#### Your task
Put each line of the records below into a Markdown table with two columns, Row and Line: the row number in the first, the line itself in the second. Leave out blank lines and the pictures.

#### Dataset extract
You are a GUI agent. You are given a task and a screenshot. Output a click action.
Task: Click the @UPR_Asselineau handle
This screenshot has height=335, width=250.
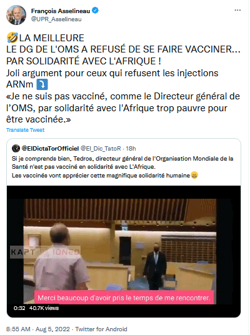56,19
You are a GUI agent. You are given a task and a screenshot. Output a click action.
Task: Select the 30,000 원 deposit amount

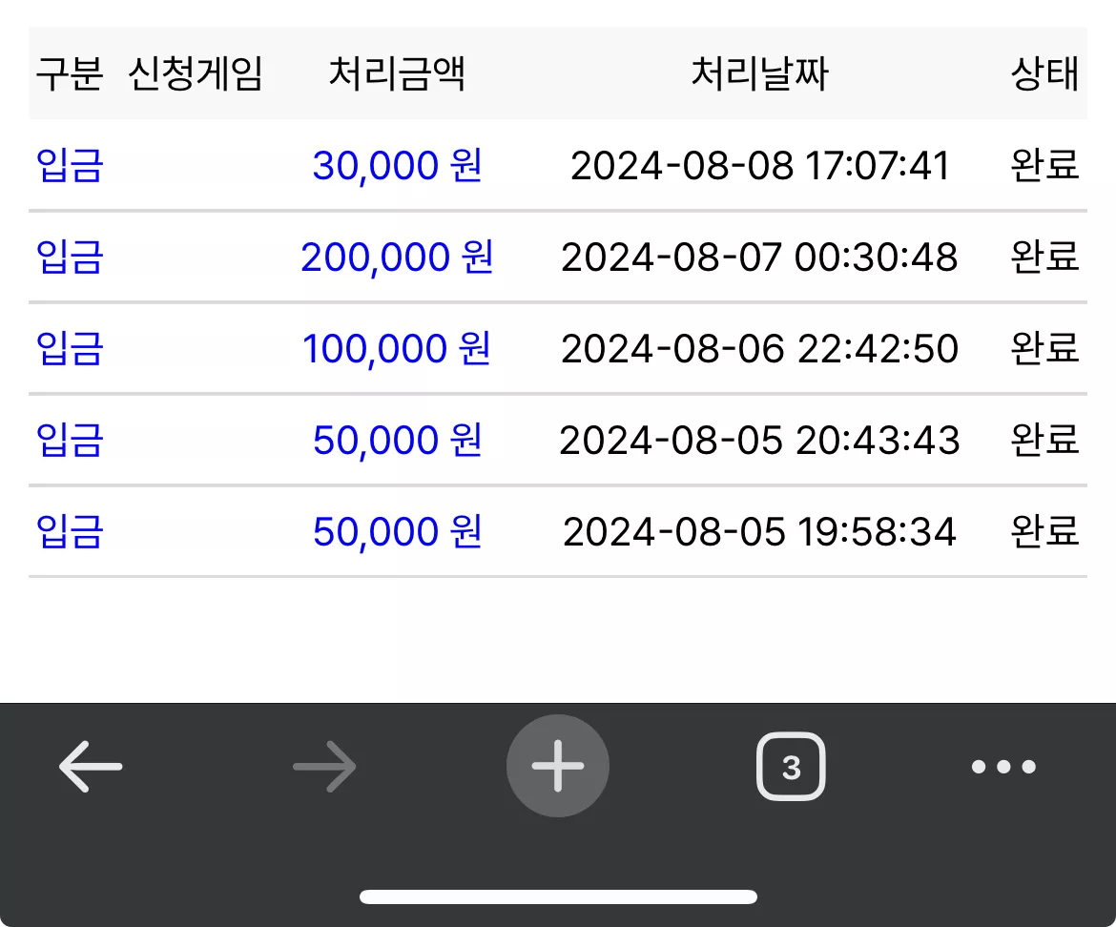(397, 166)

#### Full answer
| Row | Line |
|---|---|
| 1 | You are a GUI agent. You are given a task and a screenshot. Output a click action. |
| 2 | Task: Click the @UPR_Asselineau handle |
| 3 | This screenshot has height=335, width=250. |
| 4 | 56,19 |
| 5 | You are a GUI agent. You are given a task and a screenshot. Output a click action. |
| 6 | Task: Select the 30,000 원 deposit amount |
| 7 | (397, 166) |